ZMapFeatureContext has feature_set_names which is the 'requested featuresets' in the context. This derives from the list of featuresets specified in ZMap [server] config stanzas.

Requesting data

In zmapView.c/zMapViewLoadFeatures() (but not zmapView.c/zMapViewConnect()) when geven a request for a GFF source the code tried to map this to a featureset (ie display column) and then tries to find the featureset in any of the configured servers. So, traditionally ZMap has requested display columns aka featuresets from ACEDB and ACEDB has supplied several GFF sources in reply.

This has some implications for the request protocol in ZMap - ACEDB can accept requests for GFF sources directly or the columns that they are to map to. Some OTF requests for data involve GFF sourcfes that are not mentioned in the ZMap config but instead relate to the source_2_featureset list that is returned from ACEDB. pipeServers can only accept GFF sources as request fodder, which is OK as that is the format supplied by Otterlace, and all these can be configured without too much trouble.

It is important that all these mapping lists are merged and we have to consider the ZMap config file ACEDB and DAS.

Displaying data received from a server

The above deals with finding where to request a GFF source from, the converse is where to display GFF data when it comes back from a server (ie what column to put it in).

zMapWindowCreateSetColumns() and set_name_create_set_columns() in zmapWindowDrawFeatures.c both call produce_column() and appears to assume that the featureset is a display column rather than a GFF source.
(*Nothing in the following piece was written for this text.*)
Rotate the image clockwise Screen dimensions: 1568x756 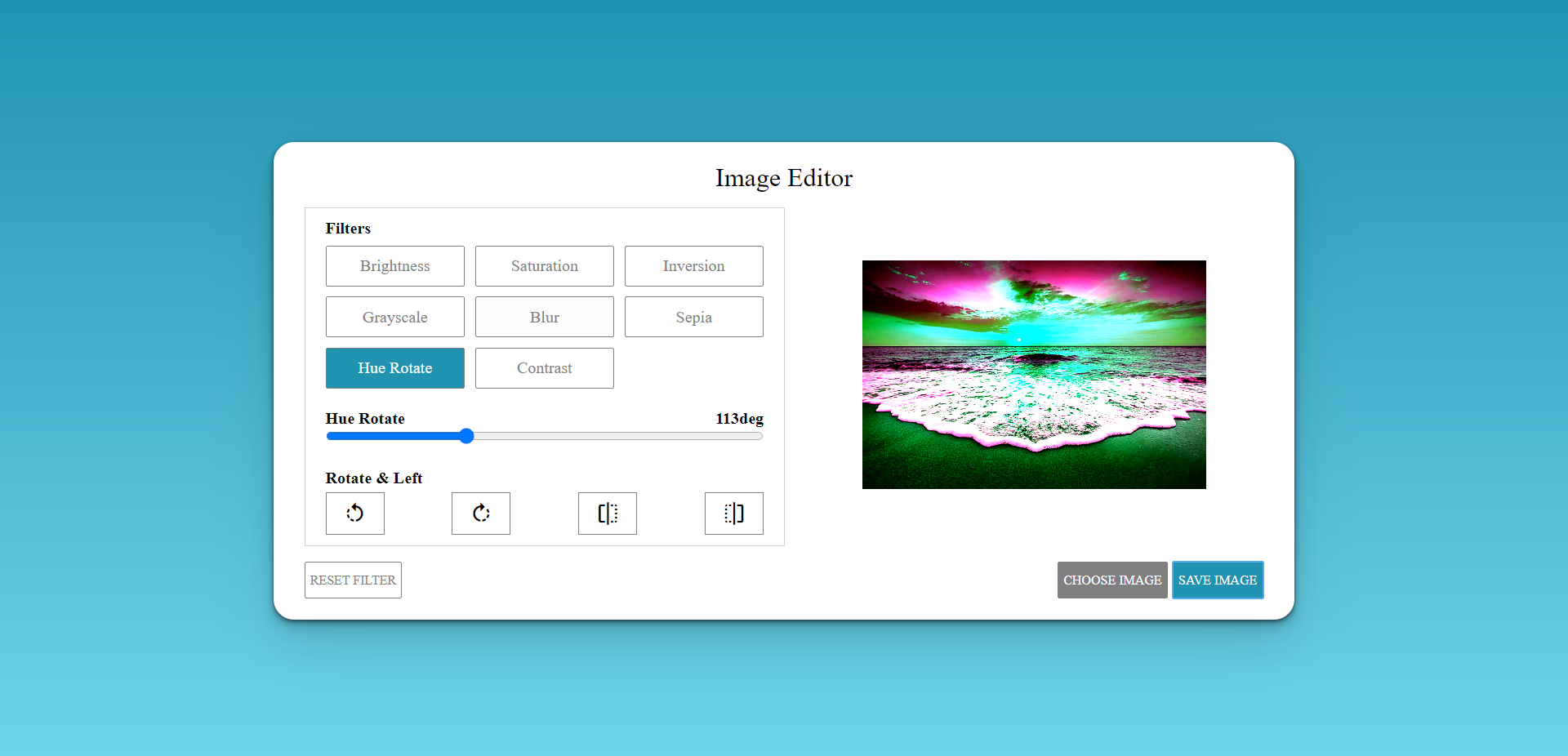[x=480, y=514]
The columns are created in zmapWindowDrawFeatures.c/windowDrawContextCB() which is an execute function - look at the end of the BLOCK level. The window data (window->feature_set_names) holds the list of columns.

Instead, looking at zmapGFF2parser.c we can see that the makeNewFeature() function does the reverse source to featureset and source to style mapping: we simply have to pass this data to the pipeServer and features should end up in the correct display columns. Even with features being supplied by different servers for the same column ZMap will merge in the new context to the old, so there should be no problem.

Featureset column and style data

The ZMapView structure will be modified to contain the mappings above, and the ...(continued p95). As the mappings operate as quark to quark the config stansas may be read in an any order.

Extracting styles from columns data

zmapWindowContainerFeatureSet.c contains code that handles all the features and styles in a column, and there are functions to extract style information from a style table associated with the column. This works by finding the first match for a style parameter in the complete list of styles. If we add a new style to match the column name (if this is not already done) then this process should continue to work as is.

Where to store column styles?

zmapWIndowUtils.c/zmapWindowFeatureSetStyles() reveals that if we just add a column's style to the view->featureset_2_style list that will be enough - this data is copied to the window at some point and then used to find all the styles necessary.